Rewrite the entries with "chat support bubble" changed to "live help widget", keeping everything else the same, and leave the pictures out of your answer.
═════ GIVEN ENTRIES ═════
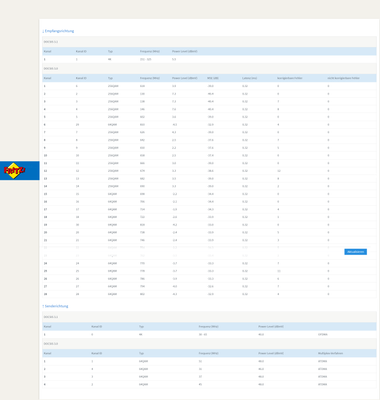Open the Senderichtung section heading
Image resolution: width=380 pixels, height=400 pixels.
coord(56,306)
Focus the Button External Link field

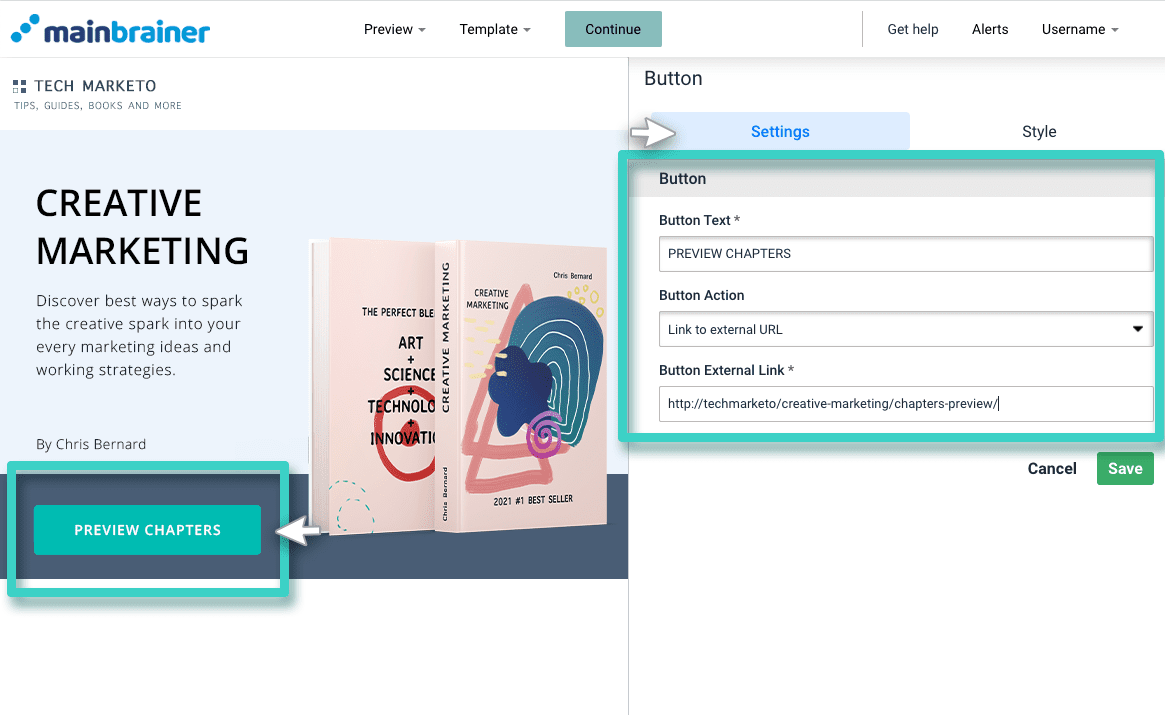[905, 404]
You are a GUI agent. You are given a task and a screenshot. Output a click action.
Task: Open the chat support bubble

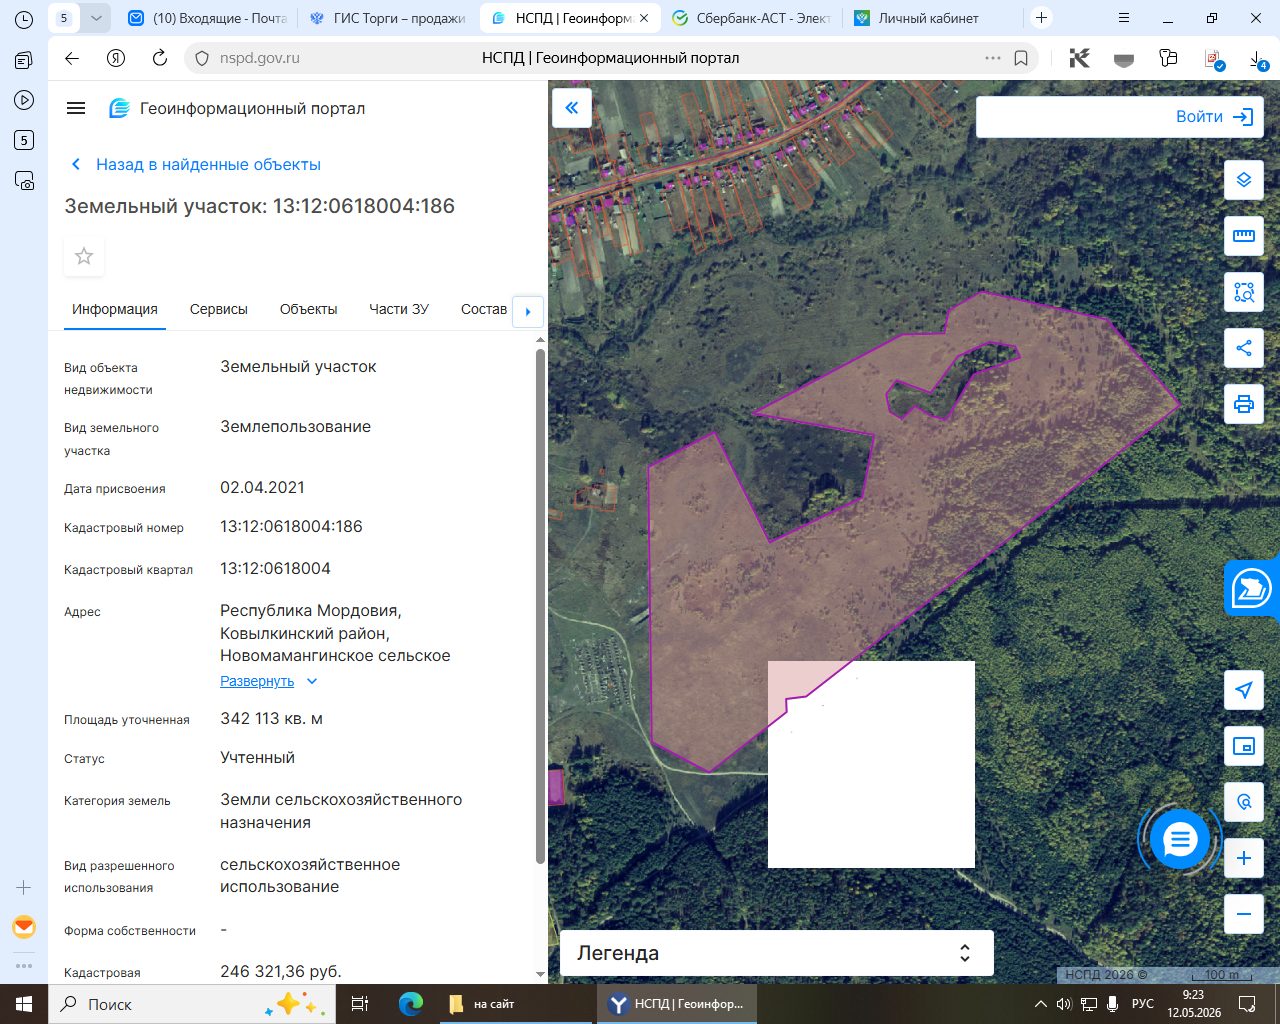[x=1180, y=839]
═════
**TASK OUTPUT:**
Open the Senderichtung section heading
Image resolution: width=380 pixels, height=400 pixels.
coord(56,306)
Focus the Button External Link field

[905, 404]
You are a GUI agent. You are given a task and a screenshot. Output a click action.
Task: Open the live help widget

[x=1180, y=839]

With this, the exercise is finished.